When I picked up my used Cruze, power was lacking. Fuel economy wasn't great either. So, like many in this forum, I checked the spark plug gap. 
Sure enough, the gaps were low. No problem, re-gaped and off to the races. Power was up as was economy. End of story? Nah.

I got the Tri tune and have loved it. Put in some new plugs and ran about 5k miles on it. So I checked the forum for gap info. You know, just to refresh my memory.
I see that .028 is the correct value, so I thought to myself. Hmm I think I did those at .030. So out they come.

Wait an darn minute. They are checking at .0255 to .0265. Now I am a bit of a fanatic about gapping my plugs. What gives?

Thinking back to all the trouble we have had with the stock gaps from the factory. This pops into my head. 

The gaps are changing. That is my working theory for the moment. Heat cycling? Something else?

This forum is the resource that can see if this is indeed true or partially true. Has anyone changed plugs in the last few thousand miles?
Pop them out and recheck those gaps, then post the results on this thread.

Any and all comments are greatly appreciated. I am no rookie to wrenching on cars. This is a brand new problem for me. 

Rob


----------



## jblackburn (Apr 14, 2012)

Gaps usually increase, not the other way around. What kind of tool are you checking them with?


----------



## newsguy99 (May 24, 2013)

I used to check with that little round thing setting at the counters for a buck 99. Then, I found a real gap tool.
Those rounds things are CRAP!


----------



## Champagne Jam (Feb 3, 2016)

I used the wire type. I always take my time to get very close. My friend has one of those snap on auto gappers. He refers to it as his spark plug breaker.


----------



## Blasirl (Mar 31, 2015)

Here are my two favorite spark plug (sorta) threads... maybe something in here will help.
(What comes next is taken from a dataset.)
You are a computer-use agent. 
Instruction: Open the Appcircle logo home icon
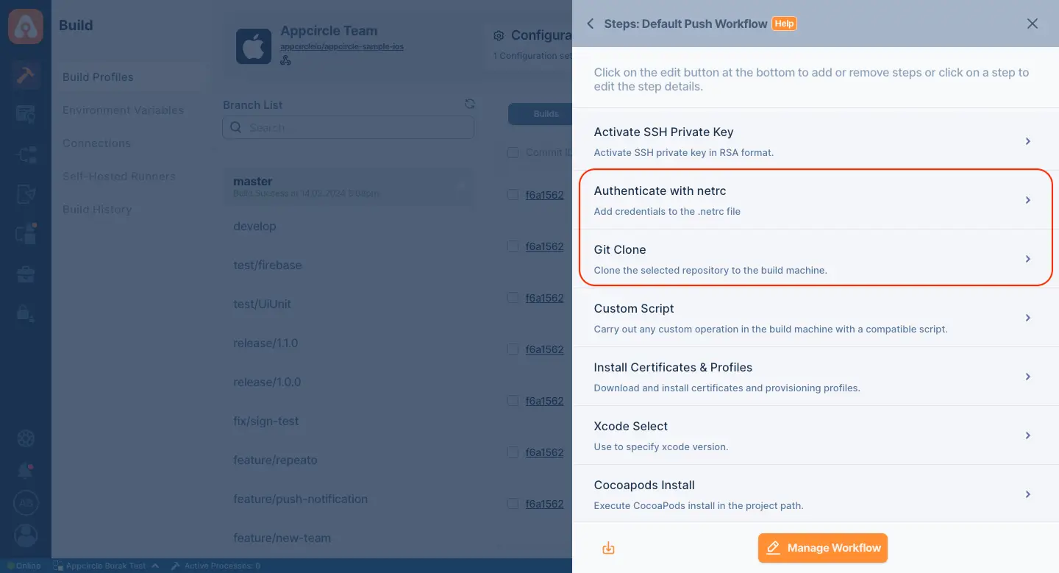click(x=26, y=26)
Paid $600+... should've probably joined this community earlier and saved that money


Unfortunate dyno experience


----------



## Champagne Jam (Feb 3, 2016)

So if someone has the time and inclination to check the gaps after 3 to 5k miles. That would be helpful. The more the merrier. Data points and all that.
I already know what the gap is supposed to be and how to check it. YMMV.


----------